PAUL WALDMAN: I guess my question is, what would the kind of journalism that you're advocating look like, in a real specific way? Does it mean that you would have news stories on the front page of The New York Times or The Washington Post saying, Donald Trump (comma), who is a liar and a charlatan, today gave a speech in Cincinnati where he said X, Y and Z?
Conservatives have for decades told their people that you shouldn't believe anything that the mainstream media tell you because it's all saturated with liberal bias and if, if it's not coming from Fox or from Rush Limbaugh or from a source that you, as a conservative, can trust implicitly, then it's nothing but a pack of lies. If journalists, I think, were upfront about those kind of judgments, even people who weren’t necessarily conservative could look at that and say, what the Republicans have been saying about the media really is true; they really are just a bunch of liberals trying to infect us with their bias, and I might as well discount whatever they have to tell me about what happened today.
BOB GARFIELD: Elsewhere on this program, we’re going to hear novelist Aleksandar Hemon say, why draw the line at Trump, that Trumpism is really just the logical extension of political rhetoric that has been brewing now for 30 years, so why choose him to draw a line in the sand? Is this a time? Is this a historical emergency that should make us rethink journalistic convention?
PAUL WALDMAN: To be honest, I'm not sure I - I've decided yet what the answer is. You can argue, on one hand, that he is not really all that different from things that other Republicans have done. He is just kind of strips away the veneer and, you know, puts them right in your face. On the other hand, you can argue that he is something qualitatively different, that he represents a kind of crypto fascist approach that is uniquely dangerous. I go back and forth on that question on a [LAUGHS] day-to-day basis, for instance, the way that a lot of cable news has covered Trump, which is basically to just set up a camera at his rallies, let him go for an hour and then afterward have a bunch of people sit around and say, wow, that was crazy. LAUGHS]

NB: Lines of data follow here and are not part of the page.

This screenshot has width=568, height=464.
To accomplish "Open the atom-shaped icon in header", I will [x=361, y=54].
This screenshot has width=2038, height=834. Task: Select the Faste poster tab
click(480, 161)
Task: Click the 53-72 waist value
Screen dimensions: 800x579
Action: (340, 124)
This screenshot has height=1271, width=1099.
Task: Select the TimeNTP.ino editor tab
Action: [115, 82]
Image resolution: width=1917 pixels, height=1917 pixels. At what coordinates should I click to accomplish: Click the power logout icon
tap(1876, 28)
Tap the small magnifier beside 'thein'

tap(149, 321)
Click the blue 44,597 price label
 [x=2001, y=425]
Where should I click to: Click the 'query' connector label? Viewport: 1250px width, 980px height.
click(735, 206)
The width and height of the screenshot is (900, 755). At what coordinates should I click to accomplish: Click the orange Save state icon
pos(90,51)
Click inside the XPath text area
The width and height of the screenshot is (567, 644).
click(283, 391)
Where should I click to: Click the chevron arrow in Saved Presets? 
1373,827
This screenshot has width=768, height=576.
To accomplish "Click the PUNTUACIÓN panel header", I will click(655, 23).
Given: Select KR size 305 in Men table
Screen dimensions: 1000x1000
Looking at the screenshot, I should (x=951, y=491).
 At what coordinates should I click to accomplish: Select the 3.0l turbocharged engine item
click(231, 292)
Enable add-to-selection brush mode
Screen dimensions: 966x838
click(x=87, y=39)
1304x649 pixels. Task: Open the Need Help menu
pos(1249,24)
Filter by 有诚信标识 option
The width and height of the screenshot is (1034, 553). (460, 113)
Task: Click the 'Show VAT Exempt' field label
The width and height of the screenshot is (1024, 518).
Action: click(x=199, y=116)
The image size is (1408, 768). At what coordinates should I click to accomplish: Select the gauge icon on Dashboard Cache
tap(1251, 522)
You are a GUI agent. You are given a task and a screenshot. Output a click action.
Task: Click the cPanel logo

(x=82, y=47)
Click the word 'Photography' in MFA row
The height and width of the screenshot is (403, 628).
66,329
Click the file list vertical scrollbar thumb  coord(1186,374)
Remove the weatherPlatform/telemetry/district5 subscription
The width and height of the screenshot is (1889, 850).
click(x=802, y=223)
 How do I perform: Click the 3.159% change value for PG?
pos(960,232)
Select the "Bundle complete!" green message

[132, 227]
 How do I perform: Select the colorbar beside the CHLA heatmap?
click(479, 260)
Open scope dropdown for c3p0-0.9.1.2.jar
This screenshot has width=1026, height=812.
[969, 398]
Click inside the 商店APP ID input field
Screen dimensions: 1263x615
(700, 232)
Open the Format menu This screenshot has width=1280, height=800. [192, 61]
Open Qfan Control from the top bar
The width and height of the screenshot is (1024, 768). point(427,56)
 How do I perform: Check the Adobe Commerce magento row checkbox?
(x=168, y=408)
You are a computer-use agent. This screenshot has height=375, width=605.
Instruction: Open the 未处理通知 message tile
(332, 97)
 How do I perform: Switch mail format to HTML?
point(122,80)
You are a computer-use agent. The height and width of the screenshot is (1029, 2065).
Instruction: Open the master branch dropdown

Is, is that enough? You know, you could even argue that Trump is gonna dig his own grave this way and that even as he has been successful in appealing to people in his party enough to get the nomination that, at the same time, he's alienating so many other people that it's not even necessary for reporters to, you know, bash people over the head with the idea that it's really, really bad. So sorry I don't a more definitive answer.
BOB GARFIELD: You're not quite saying, just let the cameras roll and you’re not saying, I'm with you, Bob, let's throw everything we have against this guy. You seem to be advocating some sort of middle ground, grounded in your belief that journalism, when left to do what it does, will be all that's needed.
PAUL WALDMAN: Yeah, that's what I would like to believe. If Trump was running a scam on people with Trump University, then just investigating it and getting all the facts and putting them in front of people, that should be the most powerful indictment, if it, indeed, was a scam. And the same thing is true, you know, of his policy plans. If they’re crazy, if the reporters who are trying to objectively re - report the story, if they are laying out all those facts, then they’re gonna provide all the raw materials that anyone would need to create the indictment. And so, it might not be necessary for them to be as prosecutorial, and you’d end up in the same place at the end. That’s what I would hope, anyway.
BOB GARFIELD: Paul, thank you.
PAUL WALDMAN: My pleasure.
BOB GARFIELD: Paul Waldman is a senior writer for The American Prospect and blogger for The Washington Post.